======== Source extract

Experts point to a number of factors at play. On the demand side, economic and labour challenges have meant fewer people are seeking new rentals.

“People have been trying to stay put,” said Tim Hill, a real estate agent with Re/Max All Points Realty in Vancouver.

“If they didn’t have to, a lot of people just simply weren’t moving. If they had a good monthly rent, they were staying there for as long as they possibly could.”

Subdued demand is also likely to come from slowed population growth after the federal government reduced immigration targets.

“Newcomers do make up a disproportionately large share of renters,” Battaglia said.

“Not only that, but we have a weakening labour market too, which could be bringing more households to bundle or delay that move out into rental housing … I suspect there are fewer younger individuals moving out of their parents’ house into rentals, or maybe they’re rooming with others.”

TD economist Rishi Sondhi predicts purpose-built rent growth will ease to a range of three to four per cent this year.

================
======== Given records

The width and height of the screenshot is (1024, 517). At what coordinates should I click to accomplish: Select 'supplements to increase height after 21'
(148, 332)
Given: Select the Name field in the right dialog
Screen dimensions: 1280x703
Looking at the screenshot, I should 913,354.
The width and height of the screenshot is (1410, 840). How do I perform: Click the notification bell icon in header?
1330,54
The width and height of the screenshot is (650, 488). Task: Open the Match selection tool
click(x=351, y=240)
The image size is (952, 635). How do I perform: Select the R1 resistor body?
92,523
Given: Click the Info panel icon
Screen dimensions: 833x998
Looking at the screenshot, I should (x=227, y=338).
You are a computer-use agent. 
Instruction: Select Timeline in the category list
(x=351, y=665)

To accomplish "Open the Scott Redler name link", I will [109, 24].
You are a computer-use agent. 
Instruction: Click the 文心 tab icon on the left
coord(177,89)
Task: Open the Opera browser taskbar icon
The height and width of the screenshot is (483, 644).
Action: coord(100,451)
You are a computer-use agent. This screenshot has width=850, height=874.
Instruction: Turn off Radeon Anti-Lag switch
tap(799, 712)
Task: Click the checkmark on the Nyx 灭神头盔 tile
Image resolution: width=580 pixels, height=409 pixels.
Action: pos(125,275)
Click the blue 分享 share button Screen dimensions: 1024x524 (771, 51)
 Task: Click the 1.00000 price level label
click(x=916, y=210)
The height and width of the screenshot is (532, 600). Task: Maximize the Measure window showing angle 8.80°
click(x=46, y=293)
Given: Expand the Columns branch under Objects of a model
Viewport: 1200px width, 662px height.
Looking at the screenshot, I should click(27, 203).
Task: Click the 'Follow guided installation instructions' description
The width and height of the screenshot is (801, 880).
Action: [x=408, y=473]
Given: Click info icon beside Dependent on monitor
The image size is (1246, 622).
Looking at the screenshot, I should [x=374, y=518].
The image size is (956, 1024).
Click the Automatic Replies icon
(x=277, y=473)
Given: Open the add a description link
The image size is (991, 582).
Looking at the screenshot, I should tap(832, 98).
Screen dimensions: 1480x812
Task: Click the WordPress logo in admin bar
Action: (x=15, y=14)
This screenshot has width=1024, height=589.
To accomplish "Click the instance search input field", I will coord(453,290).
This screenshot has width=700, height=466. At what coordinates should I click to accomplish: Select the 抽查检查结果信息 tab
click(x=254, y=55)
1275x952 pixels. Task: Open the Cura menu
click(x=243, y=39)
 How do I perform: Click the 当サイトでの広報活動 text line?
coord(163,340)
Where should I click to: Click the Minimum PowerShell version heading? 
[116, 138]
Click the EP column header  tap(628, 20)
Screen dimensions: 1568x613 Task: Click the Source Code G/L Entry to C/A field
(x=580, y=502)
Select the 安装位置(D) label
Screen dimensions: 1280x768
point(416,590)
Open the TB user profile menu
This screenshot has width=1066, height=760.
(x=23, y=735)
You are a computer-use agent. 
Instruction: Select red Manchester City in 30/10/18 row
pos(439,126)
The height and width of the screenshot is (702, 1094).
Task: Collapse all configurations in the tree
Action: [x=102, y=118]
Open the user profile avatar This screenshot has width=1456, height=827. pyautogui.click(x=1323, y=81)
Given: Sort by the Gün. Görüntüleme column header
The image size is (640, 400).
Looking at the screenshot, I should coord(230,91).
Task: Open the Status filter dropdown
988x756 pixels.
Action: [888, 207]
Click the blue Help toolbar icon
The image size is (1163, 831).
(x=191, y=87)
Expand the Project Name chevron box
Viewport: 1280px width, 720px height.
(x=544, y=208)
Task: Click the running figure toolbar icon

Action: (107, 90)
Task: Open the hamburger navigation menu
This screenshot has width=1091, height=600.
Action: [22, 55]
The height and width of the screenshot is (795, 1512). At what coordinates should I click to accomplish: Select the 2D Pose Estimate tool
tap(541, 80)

================

Exercise set –
1. According to the rental excerpt, why would lower federal immigration targets subdue rental demand? Answer in one to three sentences.
2. Update the rental excerpt, everything from "Experts point to" down to "Realty in Vancouver.", so that "real estate agent" is replaced with "realtor".

Responses for each task –
1. Lower immigration targets slow population growth. Newcomers make up a disproportionately large share of renters, so fewer newcomers means less demand for rentals.

2.
Experts point to a number of factors at play. On the demand side, economic and labour challenges have meant fewer people are seeking new rentals.

“People have been trying to stay put,” said Tim Hill, a realtor with Re/Max All Points Realty in Vancouver.